Office REITs Recovering
In the US the latest economic recovery has been very different from previous recoveries for office REITs, as job growth has been lukewarm and didn’t produce the anticipated demand for office space. In its place, tenants are using space more efficiently, so they require less space as their headcount grows. For example, banks, legal entities, consulting firms and accounting companies have all been growing their employee base, but their overall real estate requirements have actually reduced.
During last year, office market fundamentals improved moderately. Overall vacancy dropped to 16.0% from 16.7% a year earlier, and direct asking rents were up 2.2%, according to Cushman and Wakefield. Likewise, office REIT portfolios showed little, if any, improvement in occupancy and rent growth. Due to their high quality assets and professional management, REIT-owned properties started with stronger fundamentals and had less room for improvement.
• S.L. Green (SLG) occupancy for Manhattan properties was 91.7% at year-end 2012 versus 91.5% one year earlier. Its suburban portfolio occupancy was 81.3% in 2012, down from 82.6% in December 2011.
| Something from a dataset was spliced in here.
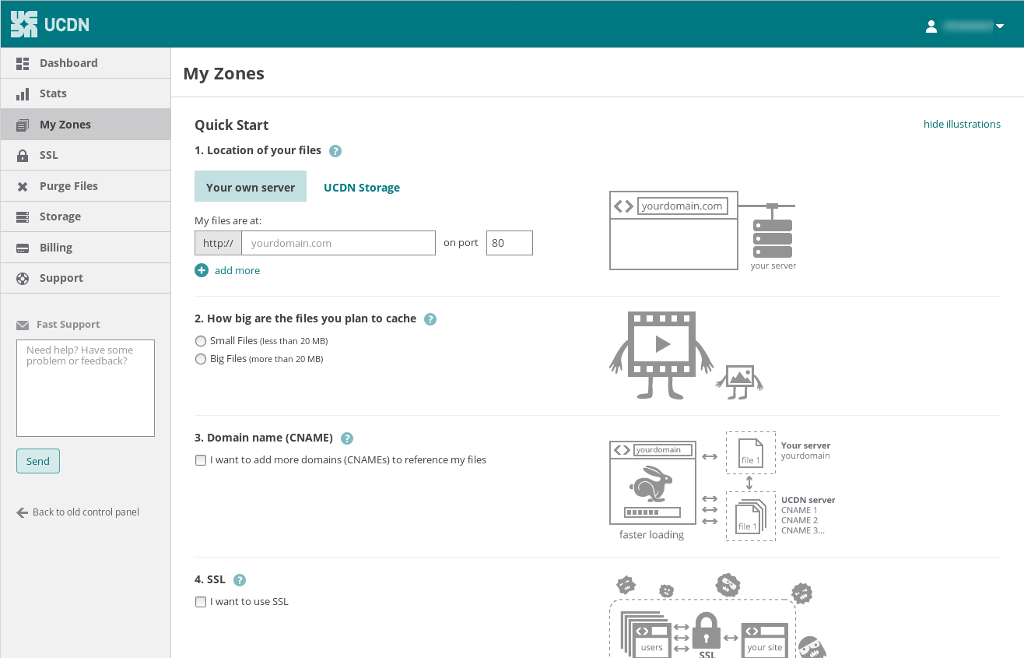Click the Purge Files X icon
Viewport: 1024px width, 658px height.
point(23,187)
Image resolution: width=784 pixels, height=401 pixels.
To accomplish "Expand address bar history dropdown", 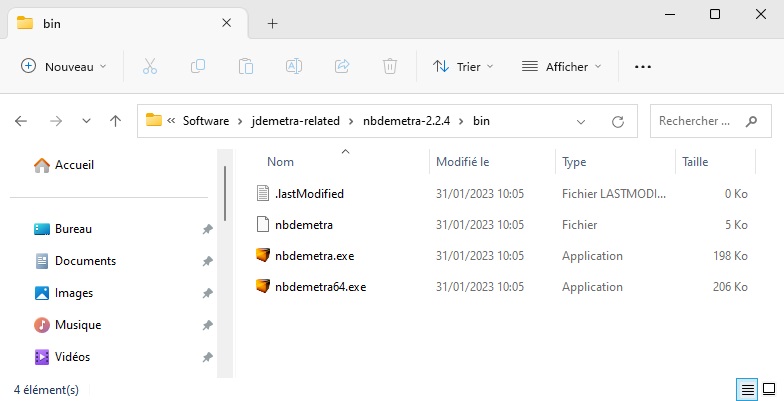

• Total occupancy for Boston Properties (BXP), the largest office REIT, measured 91.4% at year-end 2012. This was down slightly from 91.7% one year earlier. BXP’s CBD properties, with 96.4% occupancy, are performing significantly better than suburban properties, with 83.6% occupancy. (Source: REITCafe)
Limited new construction has helped maintain balance in the office market. Pipelines are growing, though few markets have had strong enough recoveries to rationalize significant office construction. Cushman and Wakefield reported 4 million sqm of new construction underway at year-end 2012. REITs are well positioned to undertake development projects because they can raise inexpensive money on the secondary market or borrow from lenders with confidence in their track records. Some REITs are turning to development because they can achieve better returns than by acquiring existing properties at aggressive price levels.
• Kilroy Realty completed the redevelopment of two projects in Southern California in 2012. Two additional projects totalling 50,000 sqm, which were 70% pre-leased, were close to completion at year end. The company is increasing its presence in the San Francisco Bay Area and has another four buildings totalling 1.4 million square feet under construction.
• Boston Properties is developing eight office projects in New York, DC, San Francisco, and Boston totalling 250,000sqm. The buildings were 66% preleased at year-end 2012. The Company, along with Hines Interests, recently broke ground on the 130 000sqm San Francisco Transbay Terminal Tower, which is scheduled for completion in 2017.
REITs have expanded through acquisitions by taking advantage of the current low borrowing rates. In 2012, Boston Properties acquired four properties totalling 240 000sqm that were 93% leased, while S.L. Green acquired a fee interest in four properties totalling 81,000 sqm that were more than 90% leased. Kilroy acquired 14 buildings totalling 163 000sqm in 2012 and two additional buildings totalling 30,000 sqm located in Seattle in January 2013.
Office REITs have been sturdy so far this year. As a result of high occupancies, the largest REITs have experienced limited improvement in occupancy and rent growth. Like all REITs, across the board, they are continuing to use their balance sheets, taking advantage of low interest rates, to grow their portfolios through acquisitions and to some degree new construction.